_抜粋本文_

次に農耕民族型のカルチャーから狩猟民族型のカルチャーへ移行しつつ、組織形態を機能別組織から事業部制に移行した。

血の入れ替えを中心とした覚悟のカルチャーアップデートの真相


冨田|
組織形態まで、ものすごい外科手術をしたんですね。

宇佐美|当時機能別の組織で120人ぐらい。外部環境のスピード感に対して、色々なスピード、いわゆる意思決定のスピード感がすごく遅くなったんだよね。何か新しいことをやろうとしても他の部署とちょっと調整してからみたいな。

恐竜が絶滅した時みたいなね。そんな感じで凄く大きな図体になって環境の変化に対応しにくい組織になっていた。こういう環境変化がある時に哺乳類がでてきて次の時代を作ったわけで。その当時は「やばい。俺らいつの間にか恐竜になってる」みたいな感覚だったね。早く哺乳類に進化しなくちゃみたいな。

冨田|外部環境のマクロ的な変化やスピード感、事業モデルの陳腐化サイクルと組織の整合性。そういったものをメタ認知できていたのも凄いし、認知した上で実行にまた落としていくのはかなり難易度高いですよね。

宇佐美|覚悟を決めてたっていうのもそうだし、生きた事例としてサイバーエージェントができてたから。

こういうやり方をすればっていう、ある意味理想とする部分が見えたのは大きいよね。現実の自分たちがやってる部分と、あとはこのギャップをどう埋めますかって話。だから迷いも無く、あの当時は事業も文化も大きく変えていけたんだと思う。

冨田|私のユーザー体験でいうと、当時のECナビには「狩猟民族」的カルチャーを背負った人材に惹かれて入ったんですよね。実際入ってみたらそんな人たちばかりではなかった。そういった「異文化」が混在している状況を経験できたのは貴重な体験でしたね。

目の前で違いが見えるから、逆に自らを知ることができるわけで。そこから本業以外にも社員総会の総合プロデューサーを3回担当したのですが、そういった文化のグラデーションがハッキリと存在する中で、全社的にカルチャーをアップデートしていく過程は強烈でした。

宇佐美|当時の総会プロジェクトは狩猟民族的なメンバーが多かったからね。僕が思うに狩猟民族って「寂しがり屋」多いんだよね。だから一人、二人だけ入れても直ぐに辞めちゃう。ある程度の規模で固めてあげないと。お互い切磋琢磨できたり、刺激が足りないとダメなんだろうね。そういうところは割と意識してやってたな。

画期的な社内バー「ajito」が企業文化にもたらした本当の恩恵


冨田|
企業文化が完全に「狩猟型」にコンバートしたと思ったのはいつぐらいですか?

宇佐美|いや、結局「ミックス」されたっていう感じだね。僕のイメージで言うと、思いっきりこっち側に振ったというよりは、いい感じに「らしさ」を作れた感覚はあるな。社内バーの「ajito」とかはその象徴だったよね。

冨田|「ajito」は私も相当使いました。あれは本当に「生きた福利厚生」でしたね。あらためて設置の経緯や、企業文化観点での恩恵などを教えてもらって良いですか?

_記録一覧_
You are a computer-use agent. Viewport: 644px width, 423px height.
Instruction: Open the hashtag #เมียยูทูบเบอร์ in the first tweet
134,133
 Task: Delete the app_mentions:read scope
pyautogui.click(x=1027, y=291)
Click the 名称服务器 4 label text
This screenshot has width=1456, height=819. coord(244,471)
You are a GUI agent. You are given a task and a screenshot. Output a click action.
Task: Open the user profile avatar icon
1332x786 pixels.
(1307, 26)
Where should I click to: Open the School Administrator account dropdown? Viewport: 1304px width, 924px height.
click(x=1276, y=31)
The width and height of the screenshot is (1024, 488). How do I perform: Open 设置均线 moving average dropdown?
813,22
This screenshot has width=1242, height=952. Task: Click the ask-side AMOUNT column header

_問題 1_
上の対談について、次の問いに答えよ。
(a) 宇佐美によると、当時の機能別組織は何人ぐらいだったか。
(b) 冨田が社員総会の総合プロデューサーを担当したのは何回か。
(c) 宇佐美が狩猟民族に多いと述べている性質は何か。
_問題 2_
上の対談のうち、「こういうやり方をすればってい」から「企業文化が完全に「狩猟型」にコンバートしたと思ったのはいつぐらいですか?」までを、両端を含めてそのまま書き出せ。

_解答 1_
(a) 120人ぐらい
(b) 3回
(c) 寂しがり屋

_解答 2_
こういうやり方をすればっていう、ある意味理想とする部分が見えたのは大きいよね。現実の自分たちがやってる部分と、あとはこのギャップをどう埋めますかって話。だから迷いも無く、あの当時は事業も文化も大きく変えていけたんだと思う。

冨田|私のユーザー体験でいうと、当時のECナビには「狩猟民族」的カルチャーを背負った人材に惹かれて入ったんですよね。実際入ってみたらそんな人たちばかりではなかった。そういった「異文化」が混在している状況を経験できたのは貴重な体験でしたね。

目の前で違いが見えるから、逆に自らを知ることができるわけで。そこから本業以外にも社員総会の総合プロデューサーを3回担当したのですが、そういった文化のグラデーションがハッキリと存在する中で、全社的にカルチャーをアップデートしていく過程は強烈でした。

宇佐美|当時の総会プロジェクトは狩猟民族的なメンバーが多かったからね。僕が思うに狩猟民族って「寂しがり屋」多いんだよね。だから一人、二人だけ入れても直ぐに辞めちゃう。ある程度の規模で固めてあげないと。お互い切磋琢磨できたり、刺激が足りないとダメなんだろうね。そういうところは割と意識してやってたな。

画期的な社内バー「ajito」が企業文化にもたらした本当の恩恵


冨田|
企業文化が完全に「狩猟型」にコンバートしたと思ったのはいつぐらいですか?